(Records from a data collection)
▬▬▬▬▬▬▬▬▬▬
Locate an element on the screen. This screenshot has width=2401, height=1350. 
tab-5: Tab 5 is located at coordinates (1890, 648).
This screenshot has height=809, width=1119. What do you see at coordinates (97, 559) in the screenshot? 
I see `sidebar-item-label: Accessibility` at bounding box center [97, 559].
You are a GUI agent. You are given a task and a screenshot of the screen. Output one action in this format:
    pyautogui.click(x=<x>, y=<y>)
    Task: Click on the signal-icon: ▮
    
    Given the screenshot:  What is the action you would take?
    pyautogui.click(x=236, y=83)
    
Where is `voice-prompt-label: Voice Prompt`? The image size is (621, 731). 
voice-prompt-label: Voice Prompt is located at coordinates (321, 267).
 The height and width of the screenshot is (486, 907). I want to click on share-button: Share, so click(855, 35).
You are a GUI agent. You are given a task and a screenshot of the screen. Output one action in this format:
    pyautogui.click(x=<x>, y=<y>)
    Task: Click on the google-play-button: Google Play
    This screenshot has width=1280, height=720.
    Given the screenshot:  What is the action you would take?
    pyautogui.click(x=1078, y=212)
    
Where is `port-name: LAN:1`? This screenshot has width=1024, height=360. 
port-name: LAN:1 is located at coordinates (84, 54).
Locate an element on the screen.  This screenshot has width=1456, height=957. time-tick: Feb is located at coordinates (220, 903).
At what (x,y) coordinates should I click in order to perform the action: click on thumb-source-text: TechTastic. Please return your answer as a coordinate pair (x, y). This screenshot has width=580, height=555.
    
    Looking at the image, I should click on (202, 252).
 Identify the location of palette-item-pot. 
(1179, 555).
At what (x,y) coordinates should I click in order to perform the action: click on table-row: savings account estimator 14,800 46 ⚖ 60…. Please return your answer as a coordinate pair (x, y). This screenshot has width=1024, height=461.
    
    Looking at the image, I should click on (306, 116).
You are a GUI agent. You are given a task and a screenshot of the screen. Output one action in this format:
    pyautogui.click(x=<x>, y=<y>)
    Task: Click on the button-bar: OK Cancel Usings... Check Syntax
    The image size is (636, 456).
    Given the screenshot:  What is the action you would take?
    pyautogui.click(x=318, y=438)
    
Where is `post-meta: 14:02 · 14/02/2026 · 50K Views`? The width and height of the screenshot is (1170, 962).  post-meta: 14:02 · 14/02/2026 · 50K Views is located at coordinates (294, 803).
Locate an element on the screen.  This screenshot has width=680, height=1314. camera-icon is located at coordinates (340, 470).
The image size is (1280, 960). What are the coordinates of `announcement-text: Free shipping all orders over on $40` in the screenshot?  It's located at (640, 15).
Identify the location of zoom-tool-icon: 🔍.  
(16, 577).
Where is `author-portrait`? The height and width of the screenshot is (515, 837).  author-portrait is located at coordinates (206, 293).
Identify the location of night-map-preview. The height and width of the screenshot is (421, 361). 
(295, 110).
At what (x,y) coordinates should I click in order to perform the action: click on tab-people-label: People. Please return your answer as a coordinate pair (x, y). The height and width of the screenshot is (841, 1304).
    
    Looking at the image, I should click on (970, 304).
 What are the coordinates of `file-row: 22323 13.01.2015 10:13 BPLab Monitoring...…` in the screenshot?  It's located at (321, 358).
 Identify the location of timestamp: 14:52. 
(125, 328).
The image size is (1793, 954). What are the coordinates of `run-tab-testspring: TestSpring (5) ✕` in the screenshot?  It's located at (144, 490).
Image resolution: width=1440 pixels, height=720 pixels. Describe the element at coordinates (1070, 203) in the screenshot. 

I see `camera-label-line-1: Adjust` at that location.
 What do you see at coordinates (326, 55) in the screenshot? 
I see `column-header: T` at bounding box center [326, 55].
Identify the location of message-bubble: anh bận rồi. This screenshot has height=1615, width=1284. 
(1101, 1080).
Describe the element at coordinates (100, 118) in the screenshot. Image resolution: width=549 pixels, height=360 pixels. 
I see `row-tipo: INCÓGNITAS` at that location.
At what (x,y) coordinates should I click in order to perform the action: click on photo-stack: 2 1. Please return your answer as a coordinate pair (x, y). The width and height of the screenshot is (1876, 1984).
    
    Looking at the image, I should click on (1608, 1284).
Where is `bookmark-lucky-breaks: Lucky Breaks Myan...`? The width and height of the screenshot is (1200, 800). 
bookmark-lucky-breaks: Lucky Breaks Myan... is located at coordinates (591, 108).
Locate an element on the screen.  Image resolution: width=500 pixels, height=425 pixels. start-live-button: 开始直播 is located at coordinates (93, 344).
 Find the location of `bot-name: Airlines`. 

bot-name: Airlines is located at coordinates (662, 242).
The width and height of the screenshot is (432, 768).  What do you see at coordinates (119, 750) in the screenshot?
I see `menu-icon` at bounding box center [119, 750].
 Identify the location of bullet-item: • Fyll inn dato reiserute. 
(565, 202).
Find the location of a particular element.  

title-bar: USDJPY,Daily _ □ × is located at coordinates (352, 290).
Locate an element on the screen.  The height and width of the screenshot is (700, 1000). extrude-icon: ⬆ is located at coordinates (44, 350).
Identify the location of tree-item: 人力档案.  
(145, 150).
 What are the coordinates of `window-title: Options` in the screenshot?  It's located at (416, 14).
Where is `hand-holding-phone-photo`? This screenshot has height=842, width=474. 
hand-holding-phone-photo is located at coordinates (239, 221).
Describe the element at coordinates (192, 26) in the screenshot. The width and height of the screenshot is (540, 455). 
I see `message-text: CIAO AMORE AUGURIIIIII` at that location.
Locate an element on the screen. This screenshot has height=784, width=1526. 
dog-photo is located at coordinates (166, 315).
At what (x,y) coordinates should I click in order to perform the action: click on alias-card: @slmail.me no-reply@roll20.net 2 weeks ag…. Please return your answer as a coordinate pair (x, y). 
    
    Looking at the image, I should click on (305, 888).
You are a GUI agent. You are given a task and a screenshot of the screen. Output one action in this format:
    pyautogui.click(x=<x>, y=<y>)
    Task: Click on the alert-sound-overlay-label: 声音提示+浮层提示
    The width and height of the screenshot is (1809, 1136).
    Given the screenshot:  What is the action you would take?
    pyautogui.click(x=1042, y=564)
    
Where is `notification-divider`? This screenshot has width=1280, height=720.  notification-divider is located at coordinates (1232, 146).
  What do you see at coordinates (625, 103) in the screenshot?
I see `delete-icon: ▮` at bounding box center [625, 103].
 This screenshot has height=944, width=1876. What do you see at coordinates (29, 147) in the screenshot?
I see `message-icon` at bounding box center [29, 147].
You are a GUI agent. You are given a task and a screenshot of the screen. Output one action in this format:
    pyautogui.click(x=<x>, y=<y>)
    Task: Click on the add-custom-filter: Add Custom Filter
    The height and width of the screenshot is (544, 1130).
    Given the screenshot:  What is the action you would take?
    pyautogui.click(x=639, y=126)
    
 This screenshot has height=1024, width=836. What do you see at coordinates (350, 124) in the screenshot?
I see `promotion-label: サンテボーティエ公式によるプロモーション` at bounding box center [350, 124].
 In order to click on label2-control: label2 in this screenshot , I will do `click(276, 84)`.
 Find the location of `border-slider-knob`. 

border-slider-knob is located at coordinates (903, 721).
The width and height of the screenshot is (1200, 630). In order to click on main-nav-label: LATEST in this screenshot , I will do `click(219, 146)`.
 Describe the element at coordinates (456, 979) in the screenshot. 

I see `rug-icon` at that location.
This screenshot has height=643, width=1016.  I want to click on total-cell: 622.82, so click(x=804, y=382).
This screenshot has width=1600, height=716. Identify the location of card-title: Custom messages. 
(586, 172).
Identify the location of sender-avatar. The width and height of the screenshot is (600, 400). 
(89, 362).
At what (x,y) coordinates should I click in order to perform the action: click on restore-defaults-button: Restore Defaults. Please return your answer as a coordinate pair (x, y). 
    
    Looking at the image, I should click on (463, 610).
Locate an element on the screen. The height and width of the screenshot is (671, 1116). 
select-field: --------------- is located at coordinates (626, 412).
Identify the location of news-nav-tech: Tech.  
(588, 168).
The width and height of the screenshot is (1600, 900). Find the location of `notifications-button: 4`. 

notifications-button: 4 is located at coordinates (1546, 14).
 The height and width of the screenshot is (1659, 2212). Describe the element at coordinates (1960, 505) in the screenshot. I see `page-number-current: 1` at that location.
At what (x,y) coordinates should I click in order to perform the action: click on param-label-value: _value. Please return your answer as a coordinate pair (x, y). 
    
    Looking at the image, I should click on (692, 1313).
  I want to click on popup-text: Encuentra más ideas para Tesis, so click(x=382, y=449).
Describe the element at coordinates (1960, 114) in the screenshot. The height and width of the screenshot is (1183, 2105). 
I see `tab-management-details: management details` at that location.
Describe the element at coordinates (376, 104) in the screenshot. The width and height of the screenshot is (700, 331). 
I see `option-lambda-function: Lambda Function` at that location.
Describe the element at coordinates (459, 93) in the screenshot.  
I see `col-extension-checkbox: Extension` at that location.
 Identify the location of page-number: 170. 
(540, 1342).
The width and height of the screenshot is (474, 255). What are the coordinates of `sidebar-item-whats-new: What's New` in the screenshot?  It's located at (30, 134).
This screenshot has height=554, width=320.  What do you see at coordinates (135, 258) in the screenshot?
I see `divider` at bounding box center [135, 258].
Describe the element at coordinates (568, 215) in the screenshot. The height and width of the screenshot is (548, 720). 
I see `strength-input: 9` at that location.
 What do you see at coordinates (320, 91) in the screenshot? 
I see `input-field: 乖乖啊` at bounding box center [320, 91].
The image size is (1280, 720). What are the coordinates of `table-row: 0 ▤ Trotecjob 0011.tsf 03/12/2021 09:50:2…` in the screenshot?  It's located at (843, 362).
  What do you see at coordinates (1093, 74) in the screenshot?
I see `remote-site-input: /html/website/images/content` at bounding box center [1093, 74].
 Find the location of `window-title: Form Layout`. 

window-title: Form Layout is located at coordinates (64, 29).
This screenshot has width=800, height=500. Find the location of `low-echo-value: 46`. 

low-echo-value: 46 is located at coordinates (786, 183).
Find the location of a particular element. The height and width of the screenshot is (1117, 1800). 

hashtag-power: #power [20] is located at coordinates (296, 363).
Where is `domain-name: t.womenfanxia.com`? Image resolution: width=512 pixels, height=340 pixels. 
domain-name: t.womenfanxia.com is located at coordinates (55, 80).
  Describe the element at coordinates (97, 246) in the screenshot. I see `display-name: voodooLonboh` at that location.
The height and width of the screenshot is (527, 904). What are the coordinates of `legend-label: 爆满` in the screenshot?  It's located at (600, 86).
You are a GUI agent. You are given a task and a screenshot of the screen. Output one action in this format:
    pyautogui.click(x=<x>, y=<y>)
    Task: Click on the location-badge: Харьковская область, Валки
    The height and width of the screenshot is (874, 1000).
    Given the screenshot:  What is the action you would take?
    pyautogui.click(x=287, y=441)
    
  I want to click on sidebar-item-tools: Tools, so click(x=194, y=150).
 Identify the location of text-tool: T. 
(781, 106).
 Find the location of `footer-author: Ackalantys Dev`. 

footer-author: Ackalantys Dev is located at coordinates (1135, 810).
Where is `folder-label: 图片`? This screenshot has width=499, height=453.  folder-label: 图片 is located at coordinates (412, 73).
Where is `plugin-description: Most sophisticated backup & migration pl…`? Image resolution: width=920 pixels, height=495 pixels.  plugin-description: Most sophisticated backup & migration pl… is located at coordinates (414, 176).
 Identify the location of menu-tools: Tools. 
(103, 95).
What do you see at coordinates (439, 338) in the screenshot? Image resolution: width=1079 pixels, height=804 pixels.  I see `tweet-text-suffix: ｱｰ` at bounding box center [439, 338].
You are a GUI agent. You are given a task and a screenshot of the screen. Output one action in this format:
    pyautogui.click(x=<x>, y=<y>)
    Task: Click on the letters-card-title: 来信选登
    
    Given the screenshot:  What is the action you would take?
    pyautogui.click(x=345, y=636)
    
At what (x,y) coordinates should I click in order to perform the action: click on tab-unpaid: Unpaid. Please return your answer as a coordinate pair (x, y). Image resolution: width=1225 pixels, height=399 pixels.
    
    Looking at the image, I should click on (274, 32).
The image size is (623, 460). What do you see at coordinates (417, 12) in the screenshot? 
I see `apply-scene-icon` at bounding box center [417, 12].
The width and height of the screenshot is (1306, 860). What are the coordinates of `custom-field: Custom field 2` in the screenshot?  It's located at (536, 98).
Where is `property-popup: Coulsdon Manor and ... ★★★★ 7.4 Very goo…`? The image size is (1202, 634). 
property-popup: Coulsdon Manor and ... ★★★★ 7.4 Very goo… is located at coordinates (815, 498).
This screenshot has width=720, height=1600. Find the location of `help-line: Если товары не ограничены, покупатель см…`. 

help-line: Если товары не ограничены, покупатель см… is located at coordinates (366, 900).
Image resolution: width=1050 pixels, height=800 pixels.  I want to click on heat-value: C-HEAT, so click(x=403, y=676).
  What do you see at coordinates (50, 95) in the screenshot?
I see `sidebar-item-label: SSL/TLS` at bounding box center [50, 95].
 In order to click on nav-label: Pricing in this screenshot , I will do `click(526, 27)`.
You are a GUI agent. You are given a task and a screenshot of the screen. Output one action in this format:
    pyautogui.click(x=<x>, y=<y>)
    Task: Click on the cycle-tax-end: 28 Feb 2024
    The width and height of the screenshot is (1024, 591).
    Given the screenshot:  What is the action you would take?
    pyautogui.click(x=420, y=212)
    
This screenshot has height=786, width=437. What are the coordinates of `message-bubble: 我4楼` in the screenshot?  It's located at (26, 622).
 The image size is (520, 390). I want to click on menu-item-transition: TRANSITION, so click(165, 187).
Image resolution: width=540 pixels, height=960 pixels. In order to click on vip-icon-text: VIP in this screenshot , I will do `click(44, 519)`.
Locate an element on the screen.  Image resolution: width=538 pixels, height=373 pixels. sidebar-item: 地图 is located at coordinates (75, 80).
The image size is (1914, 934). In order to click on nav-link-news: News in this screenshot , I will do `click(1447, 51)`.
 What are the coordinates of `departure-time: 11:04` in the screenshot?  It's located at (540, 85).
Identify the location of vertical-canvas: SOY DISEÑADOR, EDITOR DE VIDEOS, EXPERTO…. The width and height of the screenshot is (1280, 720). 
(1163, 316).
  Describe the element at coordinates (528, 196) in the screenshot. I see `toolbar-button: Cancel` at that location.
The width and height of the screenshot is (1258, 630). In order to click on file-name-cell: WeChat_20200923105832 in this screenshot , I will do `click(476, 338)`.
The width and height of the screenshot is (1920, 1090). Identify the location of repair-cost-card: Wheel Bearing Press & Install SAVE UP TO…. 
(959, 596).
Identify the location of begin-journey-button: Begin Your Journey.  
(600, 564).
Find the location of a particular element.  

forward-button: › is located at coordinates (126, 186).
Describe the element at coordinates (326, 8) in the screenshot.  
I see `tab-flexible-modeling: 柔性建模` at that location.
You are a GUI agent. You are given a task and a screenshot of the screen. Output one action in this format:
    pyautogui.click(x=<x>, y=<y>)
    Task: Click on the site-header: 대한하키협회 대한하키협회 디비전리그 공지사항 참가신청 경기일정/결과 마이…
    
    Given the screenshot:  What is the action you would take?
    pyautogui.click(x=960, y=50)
▬▬▬▬▬▬▬▬▬▬
§ TASK OBJECTIVE
Rewrite the rows from the beginning through the line containing "center [97, 559].", changing "screenshot" to "image" and keeping everything else the same.

§ WRITTEN REPLY
Locate an element on the screen. This image has width=2401, height=1350. 
tab-5: Tab 5 is located at coordinates (1890, 648).
This image has height=809, width=1119. What do you see at coordinates (97, 559) in the image? 
I see `sidebar-item-label: Accessibility` at bounding box center [97, 559].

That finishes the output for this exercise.